The deck of a dredge vessel is filled with dangers. First, there are the dangers of machinery, steep drops, ropes, cables, and other parts of the ship that are dangerous to workers. Then, there’s the water and weather that can compound any danger on the ship, making slip and fall accidents common. Vessels owners know of these dangers and are obligated by the law to mitigate them.
One of the most common types of dredge accidents is falling overboard. Besides natural conditions, dredges can suddenly jolt as they excavate dense or tough material.
Dredgers face the possibility of collision from dangers below the water as well as from those above it. Dredging vessels work to clear the way for other ships. This makes them particularly vulnerable to running aground or colliding with underwater hazards. Additionally, since dredgers often operate in busy channels, they’re at constant risk of colliding with larger and smaller vessels
Working Around Other Industries
As mentioned above, dredgers make offshore commerce possible. This means that these excavating vessels often work with and near other types of industries. Crews on dredgers face dangers from shipping vessels, offshore oil vessels, and, as seen in Corpus Christi, pipelines used by companies in waterways. Dredgers require the vessels and companies they work near to value safety as much as they do to produce the safest environment possible.
Another significant cause of dredging accidents is the environmental conditions in which these vessels operate. These environmental factors can make the dredging process more unpredictable and increase the risk of accidents.
Dangerous environmental factors that dredgers face include:
- Changing Tides: Tidal shifts can suddenly change the water depth, posing a risk to the dredger's stability or causing it to run aground.

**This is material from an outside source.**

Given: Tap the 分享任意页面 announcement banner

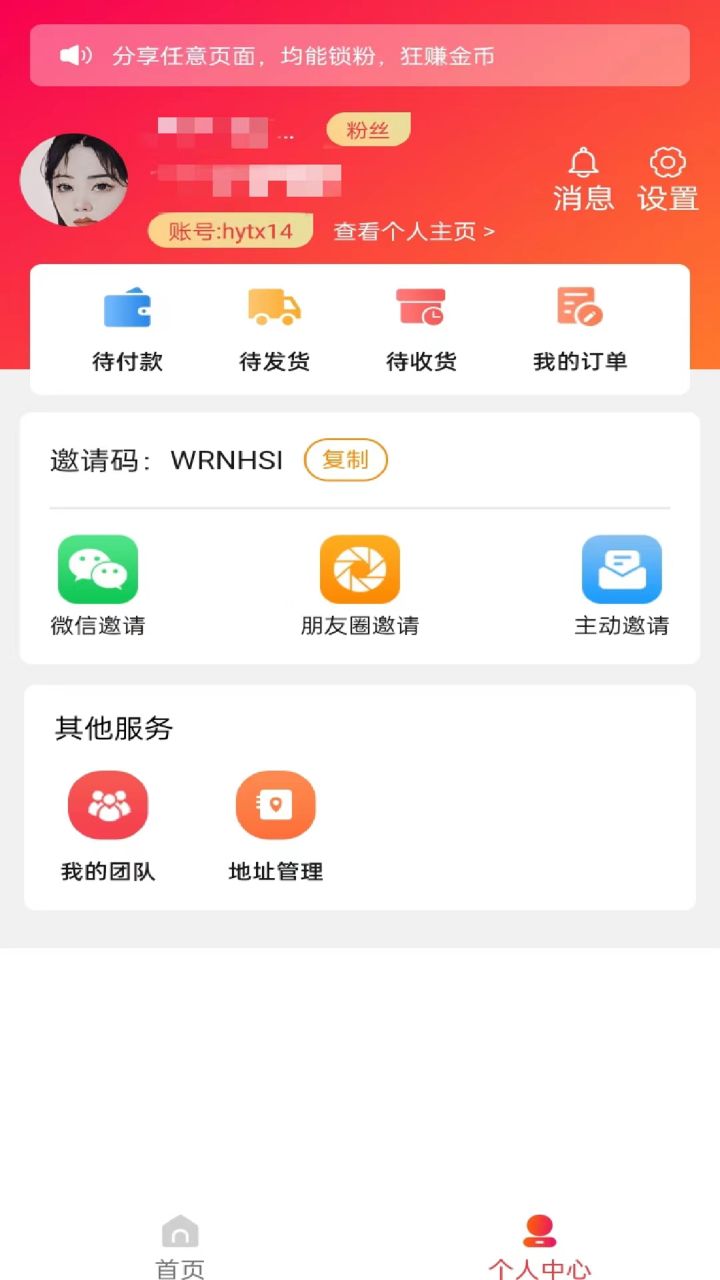Looking at the screenshot, I should [x=360, y=56].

- Strong Currents: These can move the dredger from its intended position, potentially leading to collisions or making the vessel hit a submerged object.
- Adverse Weather Conditions: Storms, high winds, and rough seas can pose significant dangers to dredging operations. They can lead to loss of equipment, unstable working conditions, or even capsize the vessel.

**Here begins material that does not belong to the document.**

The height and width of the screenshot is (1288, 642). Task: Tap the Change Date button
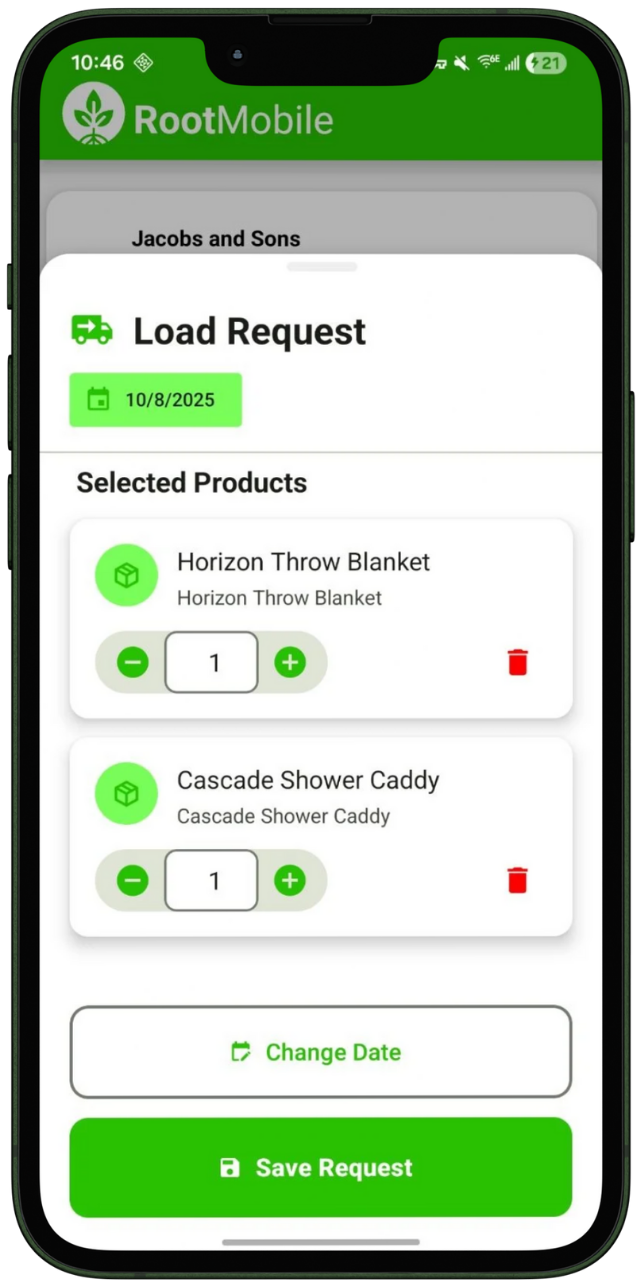point(320,1052)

It's crucial for dredging operators to have updated knowledge about the environmental conditions of the area they are working in. Using advanced technology like real-time monitoring systems can help anticipate changes and mitigate risks.
Operator Fatigue and Human Error
Dredging operations can be long and strenuous, often requiring crew members to work extended shifts. Prolonged working hours can lead to fatigue, which is a significant factor in human errors.

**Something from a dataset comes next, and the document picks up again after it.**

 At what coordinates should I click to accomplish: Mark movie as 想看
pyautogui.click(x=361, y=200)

Some of the risks associated with operator fatigue include:
- Impaired Judgment: Tired operators might not assess risks effectively or may make poor decisions.
- Delayed Reaction Time: Fatigue can slow down a person's ability to react quickly in emergencies, leading to accidents.
- Reduced Coordination: Physical tasks, especially those involving heavy machinery, require precise coordination. Fatigue can hamper this, leading to mishandlings.
To combat this, companies must ensure proper work rotation, regular breaks, and adequate rest periods for their crews. Additionally, emphasizing the importance of communication can help in catching potential errors before they lead to accidents.
Why Are Dredging Accidents So Serious?
Dredging accidents are serious because they are often life-altering and are entirely preventable. Injuries caused by dredge accidents are often serious, painful, and require extensive rehabilitation.
Dredge accident injuries include the following:
- Crush injuries
- Broken bones
- Traumatic brain injuries
- Spinal cord injuries
- Toxic exposure
These injuries aren’t just serious—they’re completely preventable. Companies are required to protect their workers from accidents and the dangers that cause them. Since dredging is dangerous, vessel owners are required by law to make sure their workers are safe. When they fail to do this, they should be held accountable.